**PROBLEM TO SOLVE:** Wherever the string "link" appears in the records, return the line that holds it.

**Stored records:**

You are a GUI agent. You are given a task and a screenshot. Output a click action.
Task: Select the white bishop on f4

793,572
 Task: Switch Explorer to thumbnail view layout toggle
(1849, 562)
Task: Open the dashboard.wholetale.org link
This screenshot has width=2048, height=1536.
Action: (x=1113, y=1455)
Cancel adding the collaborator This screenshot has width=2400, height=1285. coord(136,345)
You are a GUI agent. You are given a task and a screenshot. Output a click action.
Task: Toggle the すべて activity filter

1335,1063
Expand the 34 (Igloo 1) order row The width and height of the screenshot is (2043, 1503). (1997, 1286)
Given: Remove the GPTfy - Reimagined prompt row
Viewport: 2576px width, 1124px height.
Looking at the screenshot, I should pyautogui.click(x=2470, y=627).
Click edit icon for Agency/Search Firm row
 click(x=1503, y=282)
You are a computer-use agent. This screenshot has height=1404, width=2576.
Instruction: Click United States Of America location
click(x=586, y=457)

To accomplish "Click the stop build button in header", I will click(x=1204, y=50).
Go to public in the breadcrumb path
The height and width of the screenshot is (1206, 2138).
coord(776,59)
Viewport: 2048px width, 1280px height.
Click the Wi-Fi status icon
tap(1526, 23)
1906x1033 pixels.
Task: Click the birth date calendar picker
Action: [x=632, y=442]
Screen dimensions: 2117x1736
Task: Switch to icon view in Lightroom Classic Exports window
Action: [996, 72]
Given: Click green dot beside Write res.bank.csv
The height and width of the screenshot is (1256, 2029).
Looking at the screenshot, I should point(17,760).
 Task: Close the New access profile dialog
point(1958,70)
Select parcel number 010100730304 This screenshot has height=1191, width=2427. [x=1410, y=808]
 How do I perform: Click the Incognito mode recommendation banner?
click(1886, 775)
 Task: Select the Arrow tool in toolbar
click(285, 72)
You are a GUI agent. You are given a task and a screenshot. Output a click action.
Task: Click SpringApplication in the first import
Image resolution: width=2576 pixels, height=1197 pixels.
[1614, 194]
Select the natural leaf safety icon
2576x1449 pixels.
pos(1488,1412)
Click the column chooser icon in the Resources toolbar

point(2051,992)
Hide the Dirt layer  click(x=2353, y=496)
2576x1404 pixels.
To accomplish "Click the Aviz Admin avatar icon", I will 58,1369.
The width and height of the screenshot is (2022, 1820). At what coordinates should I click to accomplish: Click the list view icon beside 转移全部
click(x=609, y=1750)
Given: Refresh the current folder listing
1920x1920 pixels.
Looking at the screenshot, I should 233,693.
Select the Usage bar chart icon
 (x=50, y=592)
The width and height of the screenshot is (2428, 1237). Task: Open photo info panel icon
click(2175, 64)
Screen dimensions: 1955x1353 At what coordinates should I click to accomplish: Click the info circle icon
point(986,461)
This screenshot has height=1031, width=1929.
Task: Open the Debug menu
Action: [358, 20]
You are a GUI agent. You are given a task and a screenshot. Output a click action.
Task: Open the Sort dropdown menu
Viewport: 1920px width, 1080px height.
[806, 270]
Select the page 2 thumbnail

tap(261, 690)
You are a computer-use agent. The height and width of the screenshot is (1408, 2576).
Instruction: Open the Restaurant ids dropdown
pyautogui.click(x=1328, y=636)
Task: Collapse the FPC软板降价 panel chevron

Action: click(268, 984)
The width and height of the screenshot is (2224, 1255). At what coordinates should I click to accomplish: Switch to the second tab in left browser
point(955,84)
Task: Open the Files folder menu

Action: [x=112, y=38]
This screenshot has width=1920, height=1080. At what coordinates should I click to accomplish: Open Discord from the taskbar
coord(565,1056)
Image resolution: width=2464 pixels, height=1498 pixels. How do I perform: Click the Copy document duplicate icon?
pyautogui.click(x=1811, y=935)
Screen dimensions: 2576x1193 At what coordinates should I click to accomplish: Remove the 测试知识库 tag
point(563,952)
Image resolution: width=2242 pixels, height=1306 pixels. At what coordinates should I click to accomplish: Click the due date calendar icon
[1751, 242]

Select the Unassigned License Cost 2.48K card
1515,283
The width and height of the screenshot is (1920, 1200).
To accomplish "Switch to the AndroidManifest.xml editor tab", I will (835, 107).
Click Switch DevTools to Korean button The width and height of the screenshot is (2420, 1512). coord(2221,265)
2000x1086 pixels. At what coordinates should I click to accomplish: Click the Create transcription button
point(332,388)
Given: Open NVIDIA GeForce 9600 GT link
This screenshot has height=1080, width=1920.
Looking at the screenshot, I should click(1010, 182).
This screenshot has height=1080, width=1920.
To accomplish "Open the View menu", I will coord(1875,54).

**COMPLETED TASK:**
Task: Open the dashboard.wholetale.org link
Given: Open NVIDIA GeForce 9600 GT link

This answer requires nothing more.